In order to lower various taxes, overlapping legislation, and exorbitant agency fees that deter Investment and raise operating expenses, the Nigerian Gas Association (NGA) has urged for immediate regulatory and fiscal reforms in the gas industry. NGA President Akachukwu Nwokedi acknowledged the federal government’s accomplishments, especially through the Petroleum Industry Act (PIA) and recent Executive Orders, while stressing the need for additional regulatory simplification in his remarks at the 8th Nigeria International Energy Summit (NIES). Conflicting Legislation and Tariffs based on foreign currencies, he noted, discourage investment in the upstream, midstream, and downstream sectors of the gas industry.
As part of Nigeria’s larger Decade of Investment strategy, Nwokedi emphasised the significance of coordinated investments supported by integrated financial and policy frameworks in order to properly utilise the Decade of Gas project. Long-term openness and regulatory clarity, he contended, will foster an atmosphere that is favourable to Investors and guarantee effective capital use and returns. He also emphasised Nigeria’s potential as the continent’s regional gas centre, which would support both Economic Growth and energy security. He promoted intra-African commerce and regional cooperation to tackle energy Poverty and make the most of Nigeria’s gas potential. He concluded by applauding President Bola Tinubu’s dedication to making gas a key component of Nigeria’s economic plan.
Nig. can emerge as a major force in the global natural gas market.
With large reserves and excellent investment prospects, Nigeria’s Natural Gas industry is a pillar of the country’s energy sector. Nigeria is among the top ten countries in the world with natural gas reserves of over 209.26 trillion cubic feet (Tcf), according to latest estimates. Notably, approximately 106.67 Tcf, or 51% of the country’s total gas reserves, are non-associated gas (NAG), which is found in reservoirs devoid of crude oil. Nigeria has the potential to emerge as a major force in the global natural gas market thanks to its enormous resource base.
Nigeria has been actively working to draw investors into its gas industry in order to take use of these enormous reserves. International energy firms Shell, TotalEnergies, and Eni struck a historic deal with the government in October 2024 to supply gas to the proposed $3.5 billion Brass Fertiliser and Petrochemical Plant in Bayelsa State. Petrochemical and gas-based product exports are expected to bring in at least $1.5 billion a year from this project, underscoring the industry’s promising future.
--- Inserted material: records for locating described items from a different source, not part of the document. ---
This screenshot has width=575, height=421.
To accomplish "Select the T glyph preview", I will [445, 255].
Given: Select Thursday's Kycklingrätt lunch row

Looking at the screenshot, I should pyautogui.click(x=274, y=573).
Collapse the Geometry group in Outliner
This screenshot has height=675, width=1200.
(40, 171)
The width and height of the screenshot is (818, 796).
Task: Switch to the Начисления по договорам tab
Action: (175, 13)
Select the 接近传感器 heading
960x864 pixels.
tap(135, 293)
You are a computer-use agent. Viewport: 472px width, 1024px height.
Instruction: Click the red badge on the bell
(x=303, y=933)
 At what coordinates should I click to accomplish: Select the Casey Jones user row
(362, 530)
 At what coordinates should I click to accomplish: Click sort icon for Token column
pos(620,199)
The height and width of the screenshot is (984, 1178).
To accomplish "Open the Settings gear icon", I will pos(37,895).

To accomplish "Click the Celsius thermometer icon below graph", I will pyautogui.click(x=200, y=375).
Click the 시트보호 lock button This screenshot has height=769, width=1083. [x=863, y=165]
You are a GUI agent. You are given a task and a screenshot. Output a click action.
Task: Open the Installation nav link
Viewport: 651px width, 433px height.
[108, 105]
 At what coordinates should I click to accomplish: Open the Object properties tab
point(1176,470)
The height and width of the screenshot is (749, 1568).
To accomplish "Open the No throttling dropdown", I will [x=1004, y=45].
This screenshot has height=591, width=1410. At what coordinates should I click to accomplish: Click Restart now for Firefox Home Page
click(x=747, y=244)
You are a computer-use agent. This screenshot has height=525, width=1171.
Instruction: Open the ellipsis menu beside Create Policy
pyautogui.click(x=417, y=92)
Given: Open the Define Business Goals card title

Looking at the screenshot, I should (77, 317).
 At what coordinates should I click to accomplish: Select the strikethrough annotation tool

FG has implemented various tax incentives to promote expansion.
Additionally, in September 2024, Nigeria granted a licence for its first floating Liquefied Natural Gas (LNG) facility, confirming its dedication to developing gas infrastructure. With an annual capacity of 2.8 million tonnes (MTPA), this plant, run by UTM Offshore Limited, is designed to process gas from ExxonMobil’s oil field in the Niger Delta. The project is anticipated to improve domestic gas utilisation and decrease gas flaring, in compliance with international environmental requirements. The Nigerian government has implemented various Tax incentives to promote expansion in the oil and gas industry, acknowledging the crucial role fiscal policies play in luring investment.
More so, gas tax credits for non-associated gas greenfield ventures were made available by the Oil and Gas Companies (Tax Incentives, Exemption, Remission, etc.) Order 2024, which went into effect in March 2024. In particular, for projects with hydrocarbon liquid content of no more than 30 barrels per million standard cubic feet (SCF), these credits are equivalent to $1.00 per thousand cubic feet or 30% of the fiscal petrol price, whichever is lower. By promoting the growth of NAG fields, this program seeks to boost gas output and consumption.
Related Article: Govt licences 10 firms for gas distribution
Furthermore, the government has put into effect the VAT Modification Order 2024, which introduces exemptions on important energy items and infrastructure, such as clean cooking equipment, diesel, feed gas, compressed natural gas (CNG), liquefied Petroleum gas (LPG), electric vehicles and LNG infrastructure. These policies aim to improve energy security, reduce living expenses, and hasten Nigeria’s switch to greener energy sources. These efforts have been praised by stakeholders and industry professionals as crucial milestones in reviving Nigeria’s oil and gas industry. It is anticipated that the implementation of tax incentives will draw in both domestic and foreign investors, creating a more dynamic and competitive environment. Nonetheless, issues including inconsistent regulations have been identified.